_Problem set_
A: In the claims excerpt, restate the claim beginning "69. The device of claim 68" as a short introductory line followed by a list, keeping all of its facts.
B: Reproduce word for word the part of the claims excerpt that opens with the words "67. The device" and closes with "of the chromogen.".
C: Carry on the claims excerpt about the analyte-measuring device, starting after its last claim.

67. The device of claim 65 wherein the concentration of an analyte which reacts to form or consume NAD(P)H is measured.

68. The device of claim 67 which further comprises an NAD(P)-dependent dehydrogenase capable of oxidizing the analyte.

69. The device of claim 68 wherein the analyte is selected from the group consisting of glucose, alcohol, lactic acid, glycerol, ketones and beta-hydroxybutyrate.

70. The device of claim 68 wherein the analyte is generated in situ.

71. The device of claim 65 wherein the non-chromogenic competing reactant is capable of reoxidizing dye formed upon the reduction of the chromogen.

Stored data:
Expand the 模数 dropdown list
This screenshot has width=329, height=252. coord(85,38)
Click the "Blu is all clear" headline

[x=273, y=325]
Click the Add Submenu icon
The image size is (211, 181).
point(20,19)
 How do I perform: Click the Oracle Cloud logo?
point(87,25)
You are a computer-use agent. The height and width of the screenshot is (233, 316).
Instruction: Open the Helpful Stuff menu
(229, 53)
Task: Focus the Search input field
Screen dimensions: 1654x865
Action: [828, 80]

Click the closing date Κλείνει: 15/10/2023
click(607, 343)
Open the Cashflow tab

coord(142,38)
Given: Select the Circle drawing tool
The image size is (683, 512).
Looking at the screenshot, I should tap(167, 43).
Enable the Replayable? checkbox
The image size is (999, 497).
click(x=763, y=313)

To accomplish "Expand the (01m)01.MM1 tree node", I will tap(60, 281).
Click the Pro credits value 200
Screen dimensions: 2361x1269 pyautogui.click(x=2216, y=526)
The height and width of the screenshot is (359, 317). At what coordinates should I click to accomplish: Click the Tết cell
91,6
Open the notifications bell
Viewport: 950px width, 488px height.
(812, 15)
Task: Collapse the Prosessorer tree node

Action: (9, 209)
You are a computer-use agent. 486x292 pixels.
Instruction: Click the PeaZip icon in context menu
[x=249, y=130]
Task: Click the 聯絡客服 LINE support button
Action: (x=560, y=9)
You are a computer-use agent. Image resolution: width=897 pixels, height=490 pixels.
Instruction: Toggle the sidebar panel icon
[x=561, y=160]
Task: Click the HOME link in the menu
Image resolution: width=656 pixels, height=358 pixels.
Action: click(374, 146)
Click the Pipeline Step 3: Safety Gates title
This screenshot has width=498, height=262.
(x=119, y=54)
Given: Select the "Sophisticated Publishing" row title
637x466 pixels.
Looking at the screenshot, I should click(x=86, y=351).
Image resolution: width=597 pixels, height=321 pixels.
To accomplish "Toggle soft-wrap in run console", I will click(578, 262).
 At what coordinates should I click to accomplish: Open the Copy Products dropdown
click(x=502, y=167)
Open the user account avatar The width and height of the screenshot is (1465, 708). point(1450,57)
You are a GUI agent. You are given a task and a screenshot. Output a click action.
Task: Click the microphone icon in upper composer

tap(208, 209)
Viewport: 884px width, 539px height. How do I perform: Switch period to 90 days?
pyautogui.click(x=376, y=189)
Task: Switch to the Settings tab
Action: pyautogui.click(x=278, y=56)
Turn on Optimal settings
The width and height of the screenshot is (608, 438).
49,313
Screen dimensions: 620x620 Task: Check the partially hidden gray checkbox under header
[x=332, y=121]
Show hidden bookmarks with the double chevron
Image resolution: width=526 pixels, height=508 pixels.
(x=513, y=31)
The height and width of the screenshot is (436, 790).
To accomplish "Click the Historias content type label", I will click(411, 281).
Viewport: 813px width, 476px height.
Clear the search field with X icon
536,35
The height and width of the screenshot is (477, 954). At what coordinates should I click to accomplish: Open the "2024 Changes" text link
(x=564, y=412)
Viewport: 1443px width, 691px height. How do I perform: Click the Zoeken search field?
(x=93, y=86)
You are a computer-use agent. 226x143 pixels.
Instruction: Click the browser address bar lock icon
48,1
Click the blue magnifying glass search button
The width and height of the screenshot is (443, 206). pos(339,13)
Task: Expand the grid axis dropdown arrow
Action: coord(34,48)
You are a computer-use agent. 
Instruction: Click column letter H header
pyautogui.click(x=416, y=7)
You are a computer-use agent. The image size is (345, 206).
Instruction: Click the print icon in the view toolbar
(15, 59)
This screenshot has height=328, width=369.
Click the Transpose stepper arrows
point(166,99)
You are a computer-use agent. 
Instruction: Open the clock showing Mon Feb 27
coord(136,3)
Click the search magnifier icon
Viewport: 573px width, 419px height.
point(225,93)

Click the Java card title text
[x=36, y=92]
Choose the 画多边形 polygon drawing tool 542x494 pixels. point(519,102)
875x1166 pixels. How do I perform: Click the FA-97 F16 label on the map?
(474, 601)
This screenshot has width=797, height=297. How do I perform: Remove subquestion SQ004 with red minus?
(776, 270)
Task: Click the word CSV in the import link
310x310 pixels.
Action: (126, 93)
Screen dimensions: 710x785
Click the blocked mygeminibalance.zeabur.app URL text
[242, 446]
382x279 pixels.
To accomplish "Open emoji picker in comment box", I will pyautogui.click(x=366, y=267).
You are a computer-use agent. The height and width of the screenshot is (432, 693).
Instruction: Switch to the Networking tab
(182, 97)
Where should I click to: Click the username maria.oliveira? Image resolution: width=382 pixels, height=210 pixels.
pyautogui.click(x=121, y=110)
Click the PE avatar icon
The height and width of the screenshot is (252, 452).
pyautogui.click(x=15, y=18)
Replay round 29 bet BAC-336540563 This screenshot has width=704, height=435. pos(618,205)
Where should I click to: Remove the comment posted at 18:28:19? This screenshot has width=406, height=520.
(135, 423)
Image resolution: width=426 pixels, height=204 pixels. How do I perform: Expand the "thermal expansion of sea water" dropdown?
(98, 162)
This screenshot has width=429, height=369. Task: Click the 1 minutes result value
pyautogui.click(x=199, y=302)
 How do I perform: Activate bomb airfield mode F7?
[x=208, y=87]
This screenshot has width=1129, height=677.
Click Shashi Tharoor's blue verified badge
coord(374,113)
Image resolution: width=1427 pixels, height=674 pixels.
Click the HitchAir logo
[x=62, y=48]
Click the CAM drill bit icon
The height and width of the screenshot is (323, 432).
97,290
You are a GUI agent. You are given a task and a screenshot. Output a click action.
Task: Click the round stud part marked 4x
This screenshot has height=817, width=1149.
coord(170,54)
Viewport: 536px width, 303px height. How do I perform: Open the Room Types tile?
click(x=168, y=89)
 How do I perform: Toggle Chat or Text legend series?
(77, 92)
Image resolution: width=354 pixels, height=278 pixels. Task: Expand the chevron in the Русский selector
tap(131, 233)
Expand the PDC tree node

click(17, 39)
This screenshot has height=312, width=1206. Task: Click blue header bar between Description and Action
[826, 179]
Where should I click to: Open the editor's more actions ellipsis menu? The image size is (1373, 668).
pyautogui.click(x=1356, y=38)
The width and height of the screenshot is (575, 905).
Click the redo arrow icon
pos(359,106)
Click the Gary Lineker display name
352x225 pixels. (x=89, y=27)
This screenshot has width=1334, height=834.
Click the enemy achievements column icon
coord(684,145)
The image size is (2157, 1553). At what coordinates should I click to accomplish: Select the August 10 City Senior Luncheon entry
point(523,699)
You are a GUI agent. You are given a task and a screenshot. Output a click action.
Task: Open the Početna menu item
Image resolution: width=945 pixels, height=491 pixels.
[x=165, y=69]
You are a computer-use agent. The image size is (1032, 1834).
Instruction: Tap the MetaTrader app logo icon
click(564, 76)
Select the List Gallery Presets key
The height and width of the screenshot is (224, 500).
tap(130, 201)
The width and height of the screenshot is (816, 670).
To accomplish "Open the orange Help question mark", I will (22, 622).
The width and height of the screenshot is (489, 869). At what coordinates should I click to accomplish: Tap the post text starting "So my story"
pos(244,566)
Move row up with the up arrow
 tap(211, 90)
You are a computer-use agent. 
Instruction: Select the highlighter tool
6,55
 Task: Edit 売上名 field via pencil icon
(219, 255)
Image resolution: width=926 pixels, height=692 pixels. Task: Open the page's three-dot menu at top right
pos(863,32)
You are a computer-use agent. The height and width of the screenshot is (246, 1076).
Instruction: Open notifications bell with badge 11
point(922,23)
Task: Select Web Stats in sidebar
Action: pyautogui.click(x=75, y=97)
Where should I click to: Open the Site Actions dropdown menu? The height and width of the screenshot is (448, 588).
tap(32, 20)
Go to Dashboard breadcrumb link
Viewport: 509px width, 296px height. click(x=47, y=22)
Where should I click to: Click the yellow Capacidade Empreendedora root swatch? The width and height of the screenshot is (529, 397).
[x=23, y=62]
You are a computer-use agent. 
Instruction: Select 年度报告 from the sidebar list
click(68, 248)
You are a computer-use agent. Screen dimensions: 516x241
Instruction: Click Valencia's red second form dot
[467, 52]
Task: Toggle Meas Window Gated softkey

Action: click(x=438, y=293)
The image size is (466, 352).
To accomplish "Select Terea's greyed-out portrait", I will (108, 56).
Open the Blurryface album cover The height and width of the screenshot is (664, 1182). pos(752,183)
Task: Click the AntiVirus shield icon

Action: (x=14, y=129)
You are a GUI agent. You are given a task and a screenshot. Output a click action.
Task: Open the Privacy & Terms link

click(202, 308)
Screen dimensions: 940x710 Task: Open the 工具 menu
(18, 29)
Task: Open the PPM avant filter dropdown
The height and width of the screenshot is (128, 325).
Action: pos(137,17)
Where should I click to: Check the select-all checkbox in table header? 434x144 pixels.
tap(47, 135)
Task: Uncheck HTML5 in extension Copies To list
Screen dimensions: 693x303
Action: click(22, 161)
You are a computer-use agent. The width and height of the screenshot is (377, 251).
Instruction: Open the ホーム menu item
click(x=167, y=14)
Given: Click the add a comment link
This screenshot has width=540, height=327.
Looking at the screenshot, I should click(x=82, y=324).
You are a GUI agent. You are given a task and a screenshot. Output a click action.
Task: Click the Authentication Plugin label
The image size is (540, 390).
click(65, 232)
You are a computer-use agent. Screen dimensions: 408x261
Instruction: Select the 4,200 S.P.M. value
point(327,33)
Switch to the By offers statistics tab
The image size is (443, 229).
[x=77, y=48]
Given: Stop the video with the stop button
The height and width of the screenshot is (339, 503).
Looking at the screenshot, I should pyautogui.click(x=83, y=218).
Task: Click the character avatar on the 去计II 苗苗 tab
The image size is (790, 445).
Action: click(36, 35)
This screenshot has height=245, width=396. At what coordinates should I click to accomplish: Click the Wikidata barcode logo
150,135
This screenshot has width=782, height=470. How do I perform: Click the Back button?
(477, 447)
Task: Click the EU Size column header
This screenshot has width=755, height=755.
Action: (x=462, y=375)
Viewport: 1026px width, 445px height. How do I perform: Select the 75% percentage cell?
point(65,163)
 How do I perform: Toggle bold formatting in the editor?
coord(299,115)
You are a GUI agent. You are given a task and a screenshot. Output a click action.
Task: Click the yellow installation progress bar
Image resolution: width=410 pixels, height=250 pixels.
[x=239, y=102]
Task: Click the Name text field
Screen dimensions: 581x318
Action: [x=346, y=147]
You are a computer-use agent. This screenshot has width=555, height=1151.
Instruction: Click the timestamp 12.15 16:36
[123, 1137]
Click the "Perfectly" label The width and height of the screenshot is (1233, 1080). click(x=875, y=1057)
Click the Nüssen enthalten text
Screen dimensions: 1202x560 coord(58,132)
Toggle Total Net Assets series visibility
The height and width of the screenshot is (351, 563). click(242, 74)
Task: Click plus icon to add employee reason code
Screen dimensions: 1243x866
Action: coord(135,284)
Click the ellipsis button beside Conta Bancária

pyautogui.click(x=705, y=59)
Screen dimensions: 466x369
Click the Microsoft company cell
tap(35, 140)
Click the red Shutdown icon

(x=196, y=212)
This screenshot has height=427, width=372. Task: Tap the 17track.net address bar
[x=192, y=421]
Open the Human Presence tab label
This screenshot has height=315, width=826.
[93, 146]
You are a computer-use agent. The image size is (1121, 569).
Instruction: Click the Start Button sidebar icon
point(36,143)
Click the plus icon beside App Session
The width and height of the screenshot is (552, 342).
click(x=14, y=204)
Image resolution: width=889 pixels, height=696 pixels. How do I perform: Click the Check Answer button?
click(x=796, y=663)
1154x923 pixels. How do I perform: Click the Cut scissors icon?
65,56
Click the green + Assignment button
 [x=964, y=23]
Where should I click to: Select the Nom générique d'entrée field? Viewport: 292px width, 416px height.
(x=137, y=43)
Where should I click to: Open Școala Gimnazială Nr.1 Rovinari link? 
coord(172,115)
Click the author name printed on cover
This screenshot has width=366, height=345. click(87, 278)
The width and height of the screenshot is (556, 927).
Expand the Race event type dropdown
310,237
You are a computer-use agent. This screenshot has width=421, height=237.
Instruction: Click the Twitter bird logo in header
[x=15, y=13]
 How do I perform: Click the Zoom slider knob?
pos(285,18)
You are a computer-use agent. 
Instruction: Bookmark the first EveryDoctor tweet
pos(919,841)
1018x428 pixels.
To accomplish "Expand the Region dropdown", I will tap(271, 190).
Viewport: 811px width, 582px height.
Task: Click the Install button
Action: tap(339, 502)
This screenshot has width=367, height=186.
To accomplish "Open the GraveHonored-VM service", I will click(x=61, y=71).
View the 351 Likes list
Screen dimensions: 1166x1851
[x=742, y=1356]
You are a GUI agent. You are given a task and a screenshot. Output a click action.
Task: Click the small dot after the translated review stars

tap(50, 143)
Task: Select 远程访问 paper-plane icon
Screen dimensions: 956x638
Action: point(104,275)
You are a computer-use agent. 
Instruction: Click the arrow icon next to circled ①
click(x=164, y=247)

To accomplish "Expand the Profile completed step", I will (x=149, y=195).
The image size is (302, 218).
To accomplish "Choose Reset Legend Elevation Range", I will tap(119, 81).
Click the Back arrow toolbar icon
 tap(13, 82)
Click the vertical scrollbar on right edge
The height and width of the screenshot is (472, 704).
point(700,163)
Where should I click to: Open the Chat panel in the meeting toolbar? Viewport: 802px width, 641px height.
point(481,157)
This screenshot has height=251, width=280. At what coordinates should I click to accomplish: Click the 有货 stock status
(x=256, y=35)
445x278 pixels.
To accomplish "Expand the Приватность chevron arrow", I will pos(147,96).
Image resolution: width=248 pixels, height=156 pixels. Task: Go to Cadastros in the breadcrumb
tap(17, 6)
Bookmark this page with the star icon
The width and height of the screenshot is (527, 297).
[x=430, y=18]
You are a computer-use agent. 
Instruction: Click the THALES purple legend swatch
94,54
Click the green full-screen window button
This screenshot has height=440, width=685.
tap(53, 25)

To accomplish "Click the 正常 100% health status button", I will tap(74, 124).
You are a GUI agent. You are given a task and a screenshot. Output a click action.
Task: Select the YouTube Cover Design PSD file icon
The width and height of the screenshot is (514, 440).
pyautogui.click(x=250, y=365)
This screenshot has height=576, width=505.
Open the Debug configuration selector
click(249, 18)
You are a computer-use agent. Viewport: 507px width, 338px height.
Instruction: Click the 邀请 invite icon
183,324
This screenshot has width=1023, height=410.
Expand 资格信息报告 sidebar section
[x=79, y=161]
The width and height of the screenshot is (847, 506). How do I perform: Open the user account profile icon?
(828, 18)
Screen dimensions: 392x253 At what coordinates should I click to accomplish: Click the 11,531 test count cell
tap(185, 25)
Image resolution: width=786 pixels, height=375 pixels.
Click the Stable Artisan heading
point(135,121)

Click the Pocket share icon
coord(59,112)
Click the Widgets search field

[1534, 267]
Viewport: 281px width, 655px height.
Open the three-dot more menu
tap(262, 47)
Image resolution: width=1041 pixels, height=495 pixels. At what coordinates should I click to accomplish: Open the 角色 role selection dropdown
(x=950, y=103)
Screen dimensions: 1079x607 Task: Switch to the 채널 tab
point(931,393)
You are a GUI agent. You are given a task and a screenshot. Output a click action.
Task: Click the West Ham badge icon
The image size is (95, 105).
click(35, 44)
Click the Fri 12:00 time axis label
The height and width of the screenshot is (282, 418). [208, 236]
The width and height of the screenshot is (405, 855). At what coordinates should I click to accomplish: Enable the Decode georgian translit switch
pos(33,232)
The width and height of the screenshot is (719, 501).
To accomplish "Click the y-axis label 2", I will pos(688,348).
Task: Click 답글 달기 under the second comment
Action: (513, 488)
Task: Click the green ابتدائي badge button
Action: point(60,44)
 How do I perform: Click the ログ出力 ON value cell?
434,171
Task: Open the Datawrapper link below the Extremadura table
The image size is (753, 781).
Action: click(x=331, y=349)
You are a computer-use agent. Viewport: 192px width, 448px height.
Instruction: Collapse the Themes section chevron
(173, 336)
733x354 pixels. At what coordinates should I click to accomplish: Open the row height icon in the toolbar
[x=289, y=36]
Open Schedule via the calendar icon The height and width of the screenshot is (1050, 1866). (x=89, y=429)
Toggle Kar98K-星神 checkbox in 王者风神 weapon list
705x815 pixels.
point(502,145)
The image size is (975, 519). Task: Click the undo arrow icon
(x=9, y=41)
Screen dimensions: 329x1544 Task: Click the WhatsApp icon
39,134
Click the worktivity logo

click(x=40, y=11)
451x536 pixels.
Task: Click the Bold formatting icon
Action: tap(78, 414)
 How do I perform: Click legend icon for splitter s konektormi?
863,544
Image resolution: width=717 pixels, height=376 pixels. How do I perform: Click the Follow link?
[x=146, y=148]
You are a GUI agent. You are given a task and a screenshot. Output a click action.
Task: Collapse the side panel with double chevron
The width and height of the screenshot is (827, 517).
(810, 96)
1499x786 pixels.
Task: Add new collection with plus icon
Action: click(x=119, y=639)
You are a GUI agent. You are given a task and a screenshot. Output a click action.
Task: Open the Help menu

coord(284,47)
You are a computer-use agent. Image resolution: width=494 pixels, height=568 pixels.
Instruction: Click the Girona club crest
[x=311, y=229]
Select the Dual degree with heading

_Responses to the tasks_
A:
Claim 69 limits the device of claim 68 to an analyte selected from this group:
- glucose
- alcohol
- lactic acid
- glycerol
- ketones
- beta-hydroxybutyrate

B:
67. The device of claim 65 wherein the concentration of an analyte which reacts to form or consume NAD(P)H is measured.

68. The device of claim 67 which further comprises an NAD(P)-dependent dehydrogenase capable of oxidizing the analyte.

69. The device of claim 68 wherein the analyte is selected from the group consisting of glucose, alcohol, lactic acid, glycerol, ketones and beta-hydroxybutyrate.

70. The device of claim 68 wherein the analyte is generated in situ.

71. The device of claim 65 wherein the non-chromogenic competing reactant is capable of reoxidizing dye formed upon the reduction of the chromogen.

C:
72. A diagnostic colorimetric device for determination of the concentration of NAD(P)H, NAD(P), or an analyte which reacts to form or consume NAD(P)H, wherein the device comprises:

a physical support means,
a chromogen which is capable of accepting electrons from NAD(P)H and which produces a color change upon reduction by NAD(P)H,
a non-chromogenic competing reactant which is capable of accepting electrons from NAD(P)H, in an amount sufficient to prevent a visible color change due to accumulation of reduced chromogen until a predetermined threshold amount of NAD(P)H is exceeded,
an electron-carrier catalyst capable of transferring electrons from NAD(P)H to the chromogen,
NAD(P), and
an NAD(P)-dependent dehydrogenase capable of oxidizing the analyte to produce NAD(P)H in an amount proportional to the analyte,
wherein the physical support means has a series of defined areas, each area containing a different pre-selected concentration of the non-chromogenic competing reactant and wherein each pre-selected concentration of non-chromogenic competing reactant is capable of preventing a visible color change due to accumulation of reduced chromogen until a predetermined threshold amount of NAD(P)H is exceeded.

73. The device of claim 72, wherein the non-chromogenic competing reactant is capable of reoxidizing dye formed upon the reduction of the chromogen.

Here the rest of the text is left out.